These are the key concepts you need to understand to accurately answer the question.

Laplace Transform
The Laplace Transform is a powerful tool in mathematics, particularly useful for solving linear differential equations. It transforms a function from the time domain to the s-domain, making complex operations like convolution simpler.
  • The basic formula for the Laplace Transform of a function \( f(t) \) is \( \mathcal{L}\{f(t)\} = \int_0^\infty e^{-st} f(t) \, dt \).
  • This operation converts a time-domain function into an algebraic equation in the s-domain.

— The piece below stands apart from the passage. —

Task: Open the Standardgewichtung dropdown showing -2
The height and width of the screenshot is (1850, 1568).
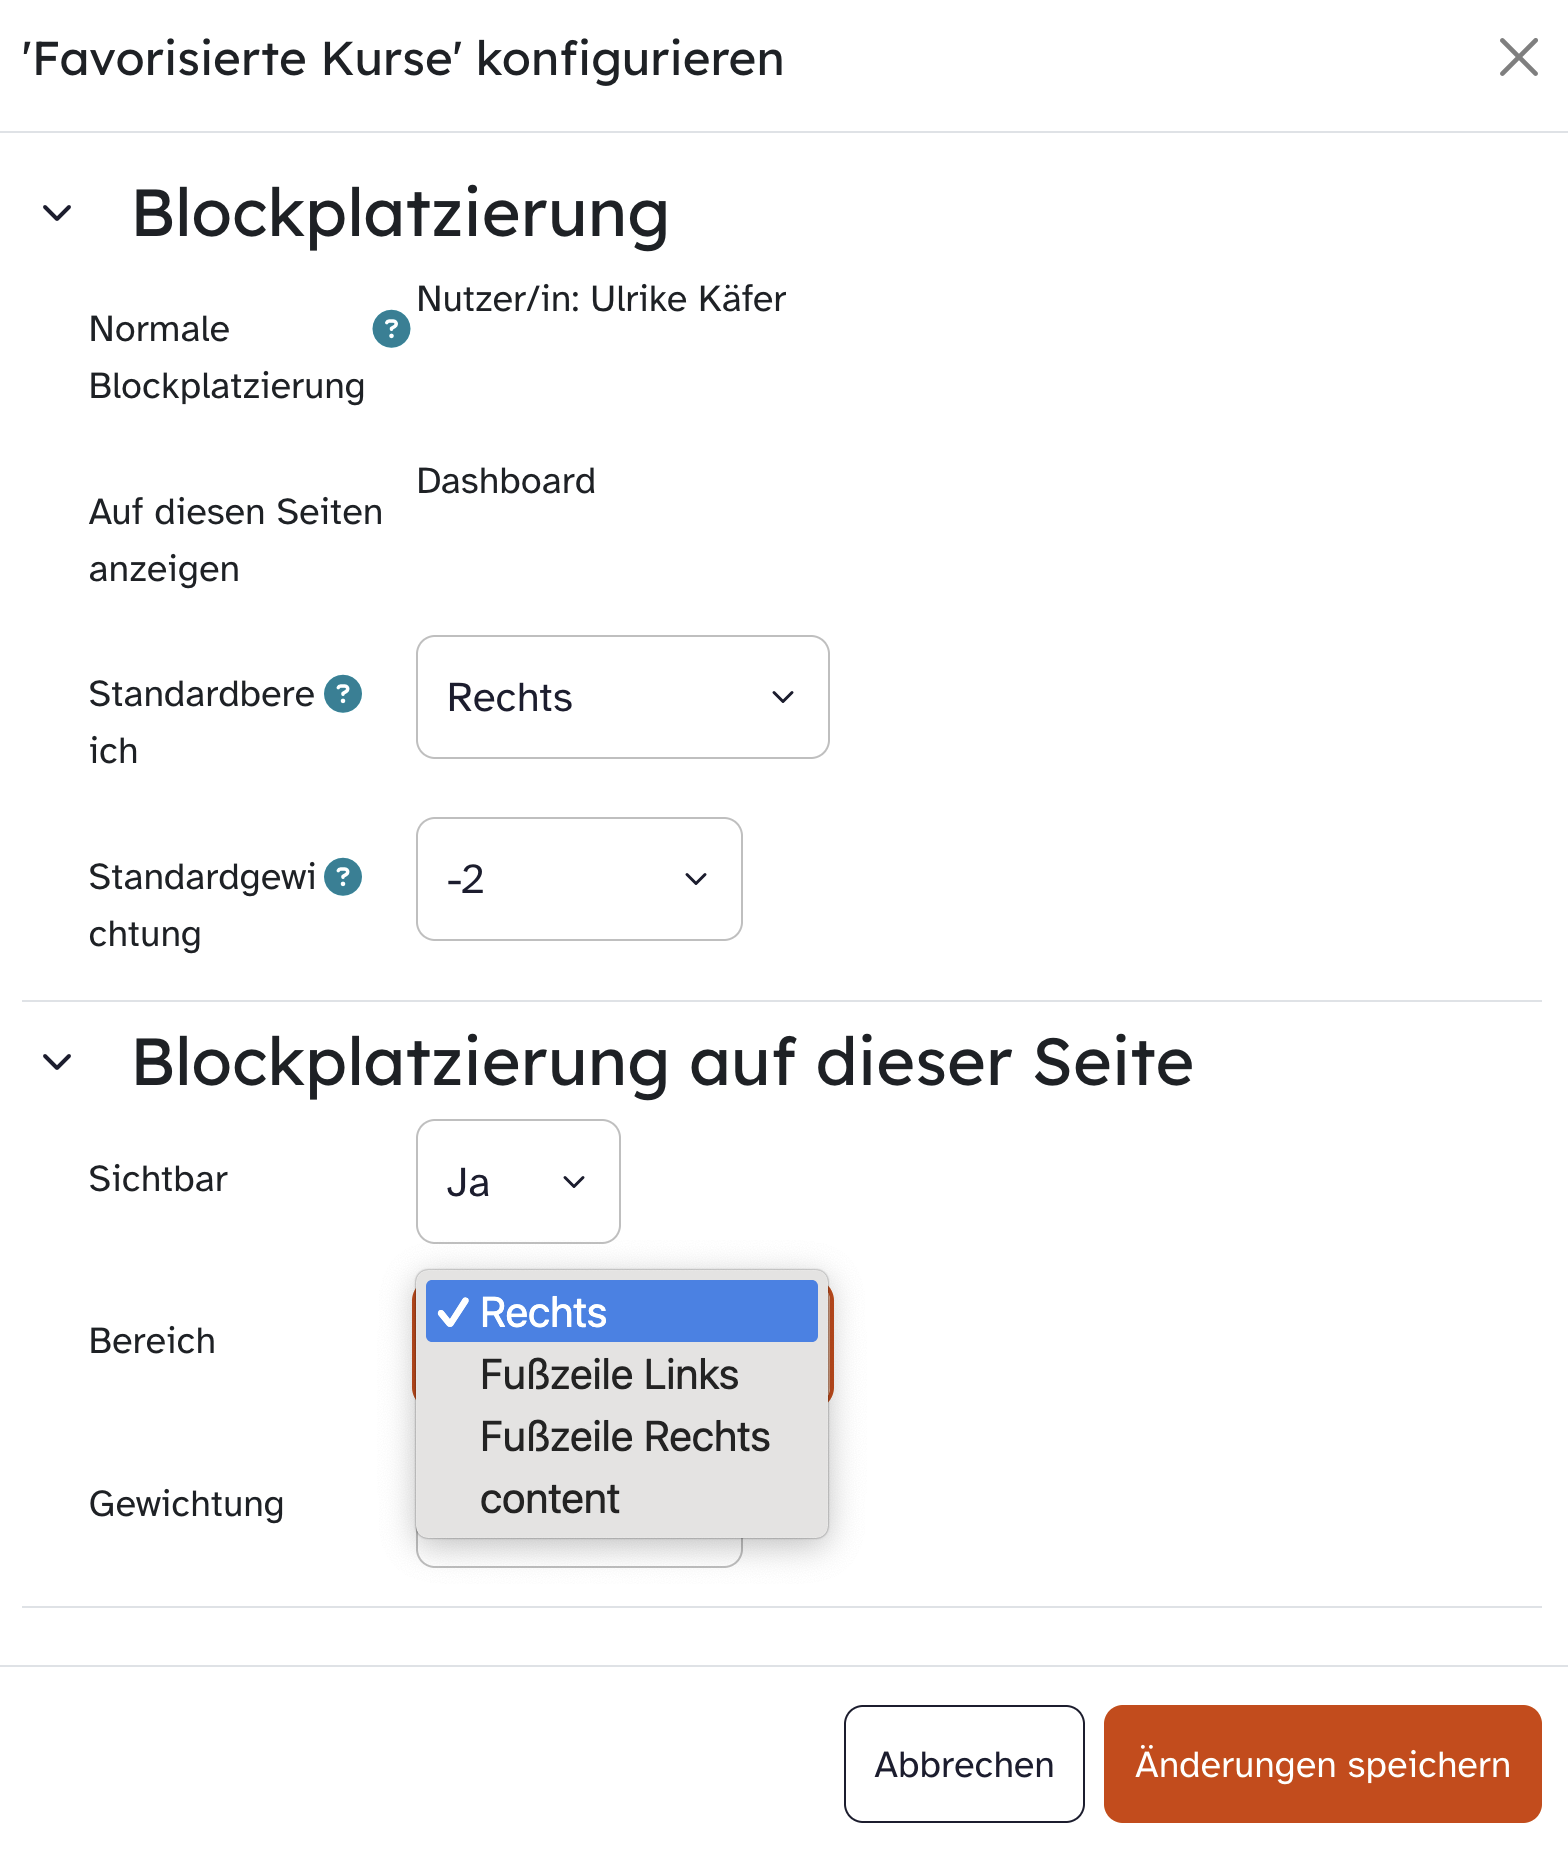Action: point(579,879)

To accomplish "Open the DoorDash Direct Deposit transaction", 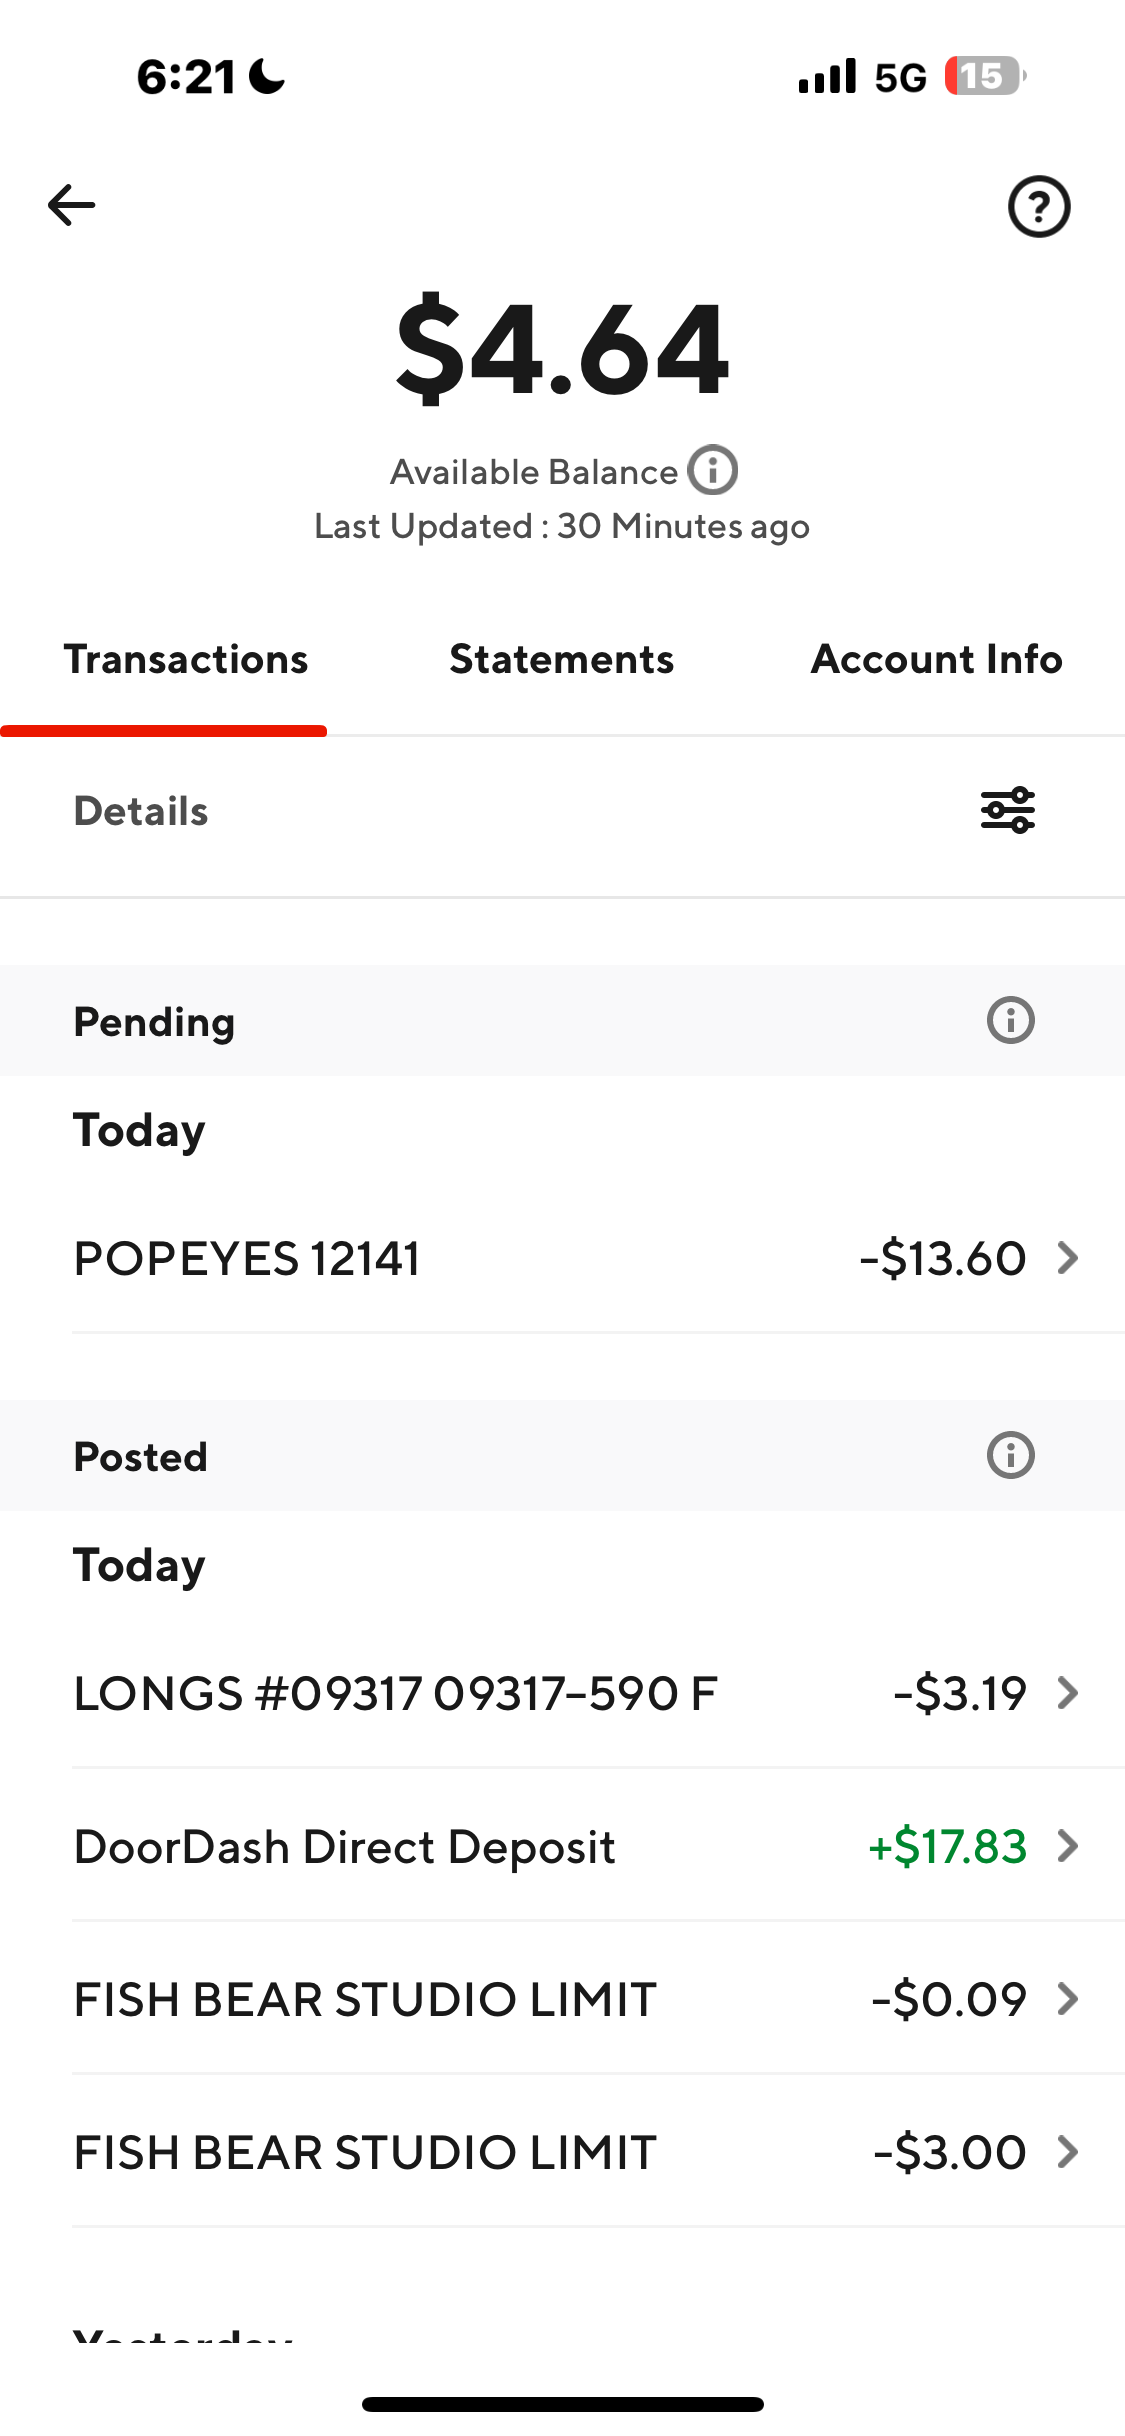I will click(x=345, y=1846).
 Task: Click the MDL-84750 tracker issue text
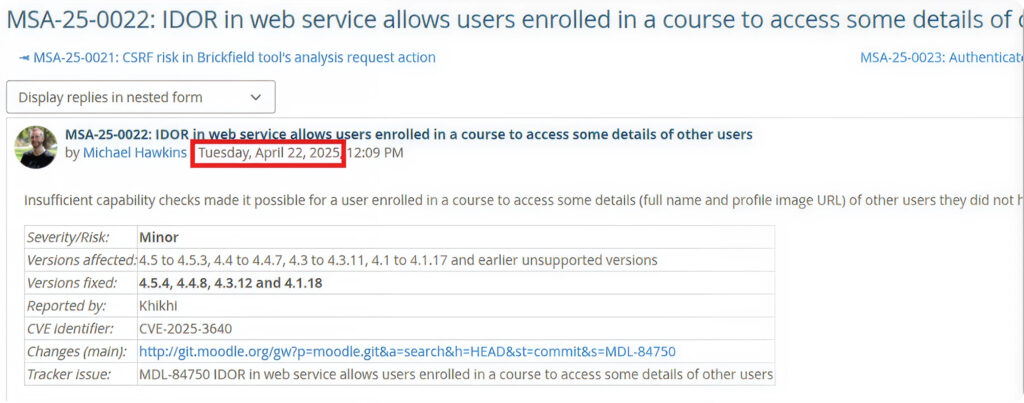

This transformation is particularly handy because it makes differentiation and integration much simpler, often turning differential equations into algebraic ones. When dealing with inverse Laplace transforms, our goal is to convert a transformed function back into its original time function form. Recognizing known Laplace transforms, such as those involving sine and cosine, allows us to apply them effectively in solving problems like our exercise.
Partial Fraction Decomposition
Partial Fraction Decomposition is a method used to simplify rational expressions. This technique is particularly useful in the context of Laplace and inverse Laplace transform problems, where the transform expressions might be cumbersome.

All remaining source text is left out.